One has to have in the way of thinking a clear distinction between experimental observables and the mathematical models used to describe the observables. Virtual particles are defined within a quantum field theory model, here as an example electron electron scattering:
This diagram has a one to one correspondance with an integral of QFT which will give when calculated the probability of electron electron scattering, the crossection, a measurable quantity experimentaly. The theoretical model fits the data very well.
So within QFT virtual is definde as a line that has all the quantum numbers of the named particle, its mass in the propagator that will be integrated over, BUT the four vector (special relativity enters here) that describes this internal line is variable within the limits of integration. This is why it is called virtual, because for a real particle the four vector should equal the mass of the real paticle.
So real particles are the ones that are on the mass shell, and these are external lines in the QFT Feynman diagram.
So it is in the hands of the investigator using the QFT model to fit the data, what limits to the integration he/she will use , and of course it depends on the problem at hand to decide which will be real four vectors and which will be virtual, inside the diagram. See the tau decay feynman diagram:
Depending on the experimental data one wants to fit , one can decide about internal or external lines. For example a simple detection of a tau to mu+ neutrino mu, real particles would only need a diagram (integral) of a W virtual, i.e. off mass shell.
It depends on the experimental data fitted what defines virtual or not, what mathematical model is used. It is not simple but it works in fitting the data.
The entire formalism of Feynman diagrams and computing scattering cross sections relies on the S-matrix which computes the scattering amplitude of asymptotically free states. So in a purely strict formalism it only makes sense to apply it to particles where both the initial state and final state are absolutely stable. But often times there is a separation of scales such that it is ok to approximate some particles as stable and do your calculation. Generally if your final state particle decays on a timescale that is much larger than the timescale of the hard interaction you are considering then it is ok to treat it as 'stable'. Remember that time and energy and inversely related.

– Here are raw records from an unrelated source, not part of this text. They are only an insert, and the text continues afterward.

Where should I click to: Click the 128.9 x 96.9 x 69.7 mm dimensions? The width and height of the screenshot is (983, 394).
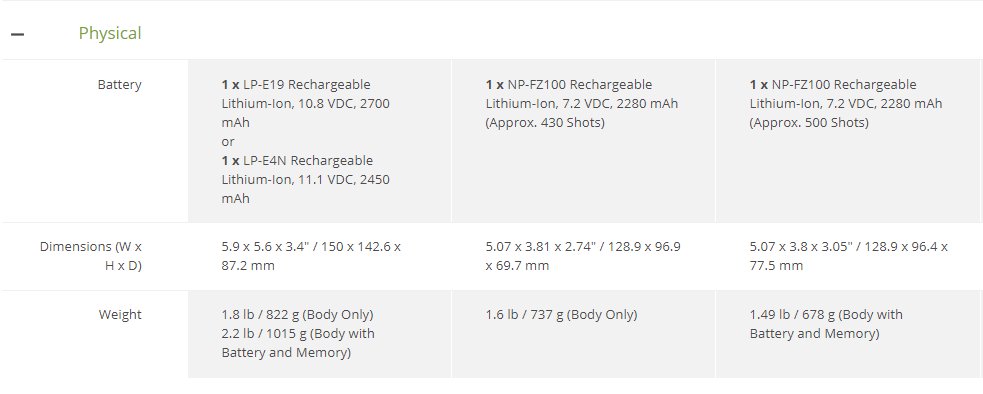click(583, 256)
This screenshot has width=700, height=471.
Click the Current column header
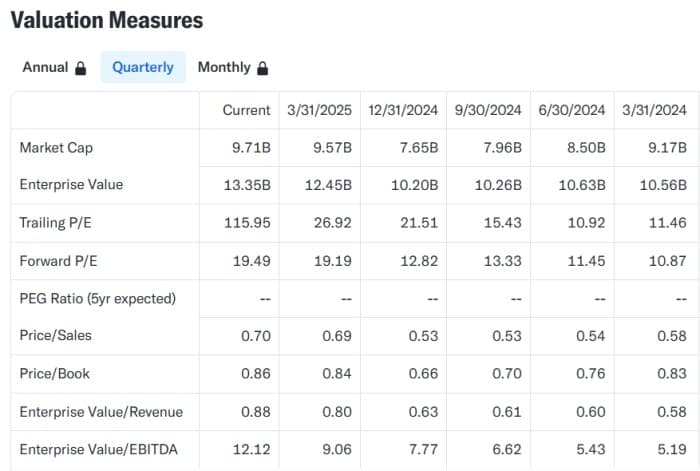coord(246,110)
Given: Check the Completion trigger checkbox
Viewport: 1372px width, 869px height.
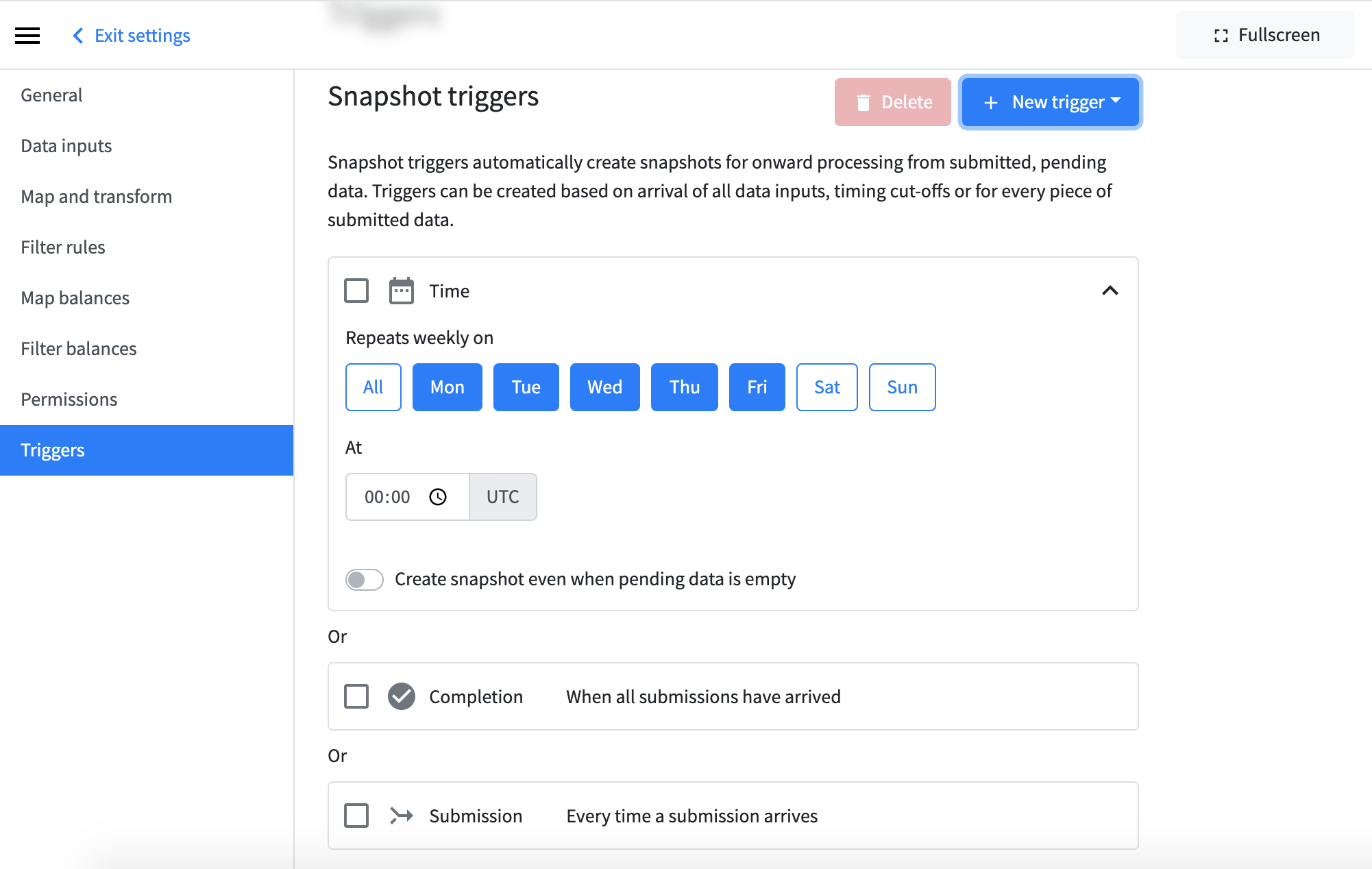Looking at the screenshot, I should click(356, 696).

For example in a diagram like this:
The time/energy scale of the Z decay is the same as the interaction that produced the Z so it would not make sense ignore the decay to muons. However the muons themselves, while technically unstable, will take a very long time to decay, they even interact with a detector before they do! So it is a very good approximation to treat them as 'stable' for this calculation and not include their decay in the diagram.